I use LinkedIn as a forum; I only follow, comment and react to economics, society, ecology related posts (and therefore I only follow people posting these opinions). It’s the closest we have from an Agora: I can debate with people I won’t ever meet in my real life circles, and I discuss (disagree) politely with them because I’m CTO of a company and I can’t publicly appear like a troll or douchebag. I unfollow or ignore every people sharing or creating the typical LI posts with one sentence per line and an emoji instead of ponctuation, they are the NPCs to me.

The fun thing is the career related part of LinkedIn is just a collateral for the real intrinsic value of the platform: you have no interest in being anonymous like X or FB, therefore you have to act professionally. It’s interesting to note that trolls are often retired people or professionals high enough on the social ladder they don’t care anymore for looking stupid on internet.

This social network is in fact some kind of speakeasy!

It’s legitimately useful for networking, and also for keeping track of professional events.

On the other side of the equation, it’s also useful for sales teams using LI Sales Navigator as a lead enrichment platform.

This doesn’t excuse any of the numerous dark patterns in the app, or the memory consumption.

AWS has a similar RAM consumption. I close Signal to make sure it doesn’t crash and corrupt the message history when I need to open more than one browser tab with AWS in the work VM. I think after you click a few pages, one AWS tab was something like 1.4GB (edit: found it in message history, yes it was “20% of 7GB” = 1.4GB precisely)

Does anyone else have the feeling they run into this sort of thing more often of late? Simple pages with just text on it that take gigabytes (AWS), or pages that look simple but it takes your browser everything it has to render it at what looks like 22 fps? (Reddit’s new UI and various blogs I’ve come across.) Or the page runs smoothly but your CPU lifts off while the tab is in the foreground? (e.g.
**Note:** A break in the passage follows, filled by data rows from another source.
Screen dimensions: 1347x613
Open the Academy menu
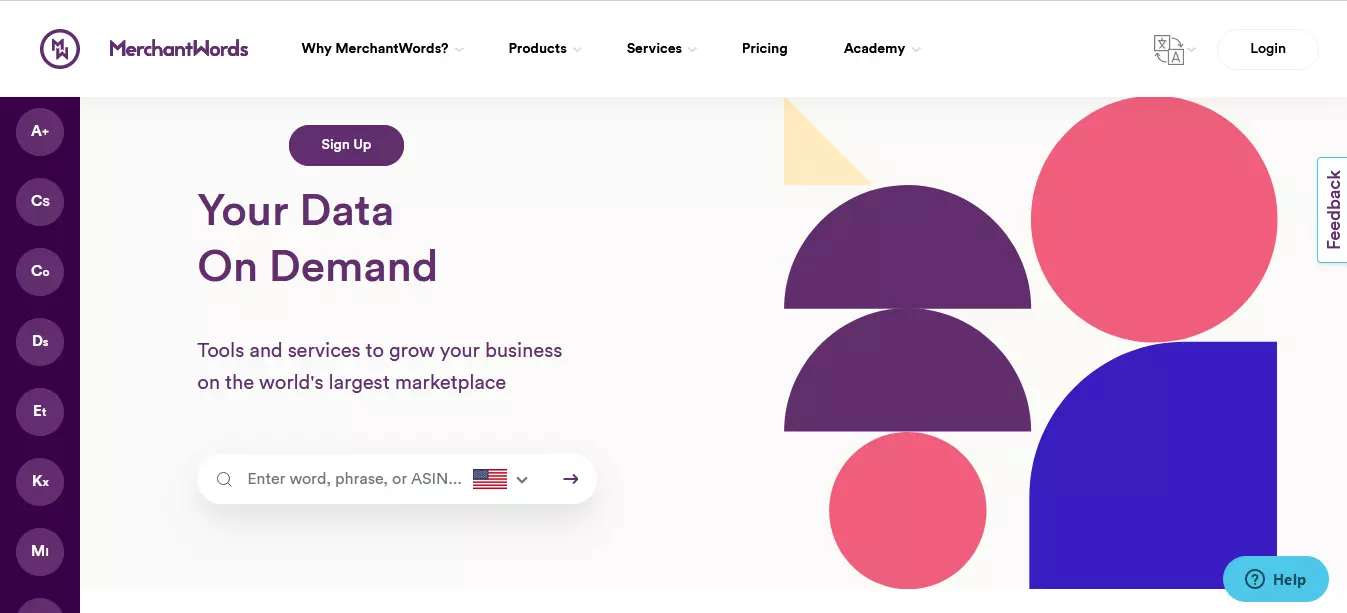875,48
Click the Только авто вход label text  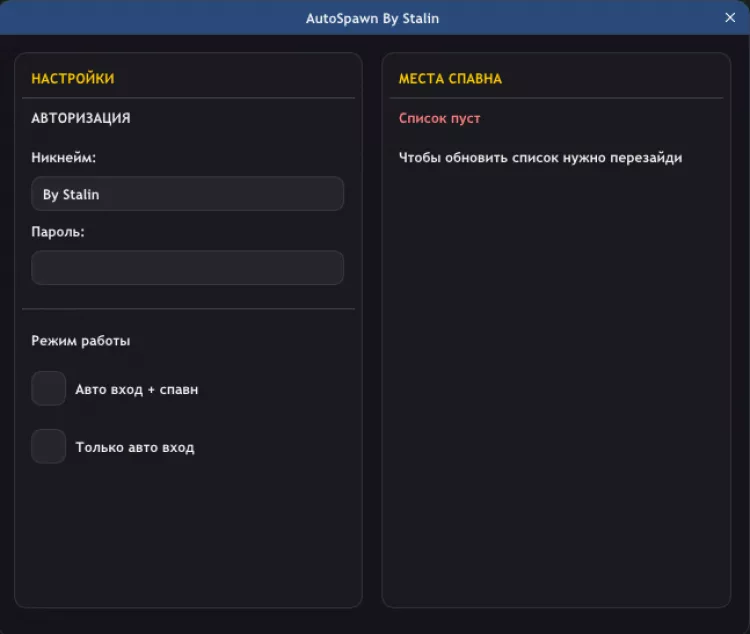(x=135, y=448)
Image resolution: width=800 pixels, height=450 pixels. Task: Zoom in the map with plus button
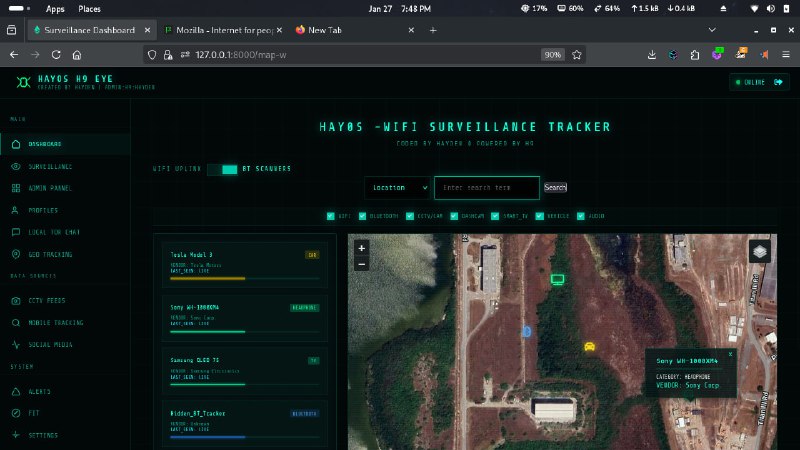click(362, 248)
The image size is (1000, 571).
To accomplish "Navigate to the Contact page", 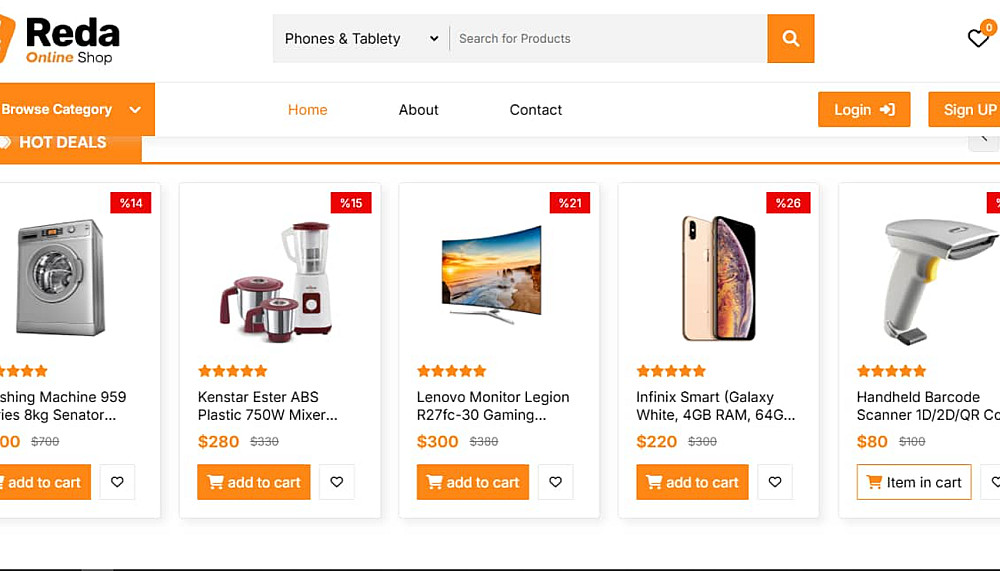I will click(x=535, y=110).
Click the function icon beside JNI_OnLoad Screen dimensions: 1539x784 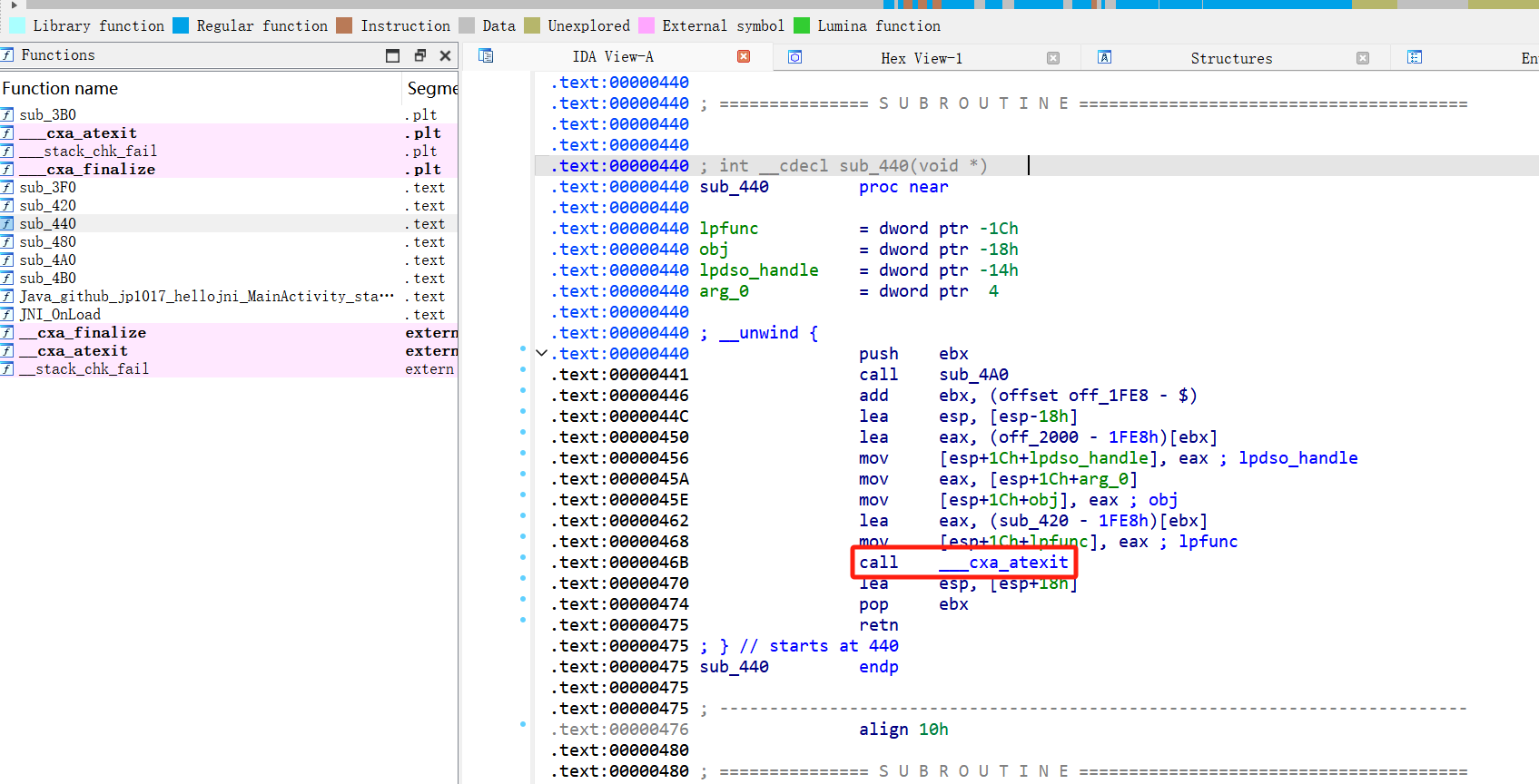pyautogui.click(x=8, y=315)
DeepL’s translator)

Every time I wonder if they had an LLM try to get some new feature or bugfix to work and it made poor choices performance-wise, but it completes unit tests so the LLM thinks it’s done and also visually looks good on their epic developer machines

I think a big problem is the fact that many web frameworks allow you to write these kind of complex apps that just “work” but performance is often not included in the equation

so it looks fine during basic testing but it scales really bad.

like for example claude/openAI web UIs, they at first would literally lag so bad because they’d just use simple updating mechanisms which would re-render the entire conversation history every time the new response text was updated

and with those console UIs, one thing that might be happening is that it’s basically multiple webapps layered (per team/component/product) and they all load the same stuff multiple times etc…
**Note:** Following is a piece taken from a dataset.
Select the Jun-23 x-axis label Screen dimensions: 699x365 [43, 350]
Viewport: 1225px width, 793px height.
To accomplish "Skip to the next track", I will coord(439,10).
My company started using slack in 2015 and at that time I put in a bug report to slack that their desktop app was using more memory than my IDE on a 1M+LOC C++ project. I used to stop slack to compile…

I noticed that there’s a developing trend of “who manages to use the most CSS filters” among web developers, and it was there even before LLMs. Now that most of the web is slop in one form or another, and LLMs seem to have been trained on the worst of the worst, every other website uses an obscene amount of CSS backdrop-filter blur, which slows down software renderers and systems with older GPUs to a crawl.

When it comes to DeepL specifically, I once opened their main page and left my laptop for an hour, only to come back to it being steaming hot. Turns out there’s a video around the bottom of the page (the “DeepL AI Labs” section) that got stuck in a SEEKING state, repeatedly triggering a pile of NextJS/React crap which would seek the video back, causing the SEEKING event and thus itself to be triggered again.

I wish Google would add client-side resource use to Web Vitals and start demoting poorly performing pages. I’m afraid this isn’t going to change otherwise; with first complaints dating back to mid-2010s, browsers and Electron apps hogging RAM are far from new and yet web developers have only been getting increasingly disconnected from reality.

It’s the user’s fault. They vote for this crap with their attention. Junk sites like this shouldn’t exist but they do amd aren’t going anywhere until people stop using them.

Some users might enable these kind of features with their attention, but I don’t think users actually want these features and any kind of “voting” is likely unintentional. It’s manipulation. The fault lies mainly with the company and their carefully planned dark patterns. Ideally, users should punish them by e.g. leaving the platform but there’s friction that may be a bigger problem than the dark patterns (depending on user). And I don’t think there are any platforms that always guarantee good user experience now and in the future.

Not sure if users even realize what the dark patterns are and do. Users aren’t all-knowing, with endless time, carefully balancing their attention to try to provide markets with the optimal signal to wisely guide the misbehaving actors.

I don’t understand why people get so hung up on Chrome using so much memory. A lot of this memory is “discardable” so will get dropped when the system is under memory pressure and the amount of memory allocated for this type of usage will depend on how much memory your system has available. If Chrome is using lots of memory then it’s almost always because your system has lots of available memory. It allows the browser to cache large images and video assets that would otherwise have to be re-downloaded over the internet.

Or another process will die at random instead, which might be your desktop environment, the main browser process, Signal (10% chance at corrupting message history each time), a large image you were working on in Gimp…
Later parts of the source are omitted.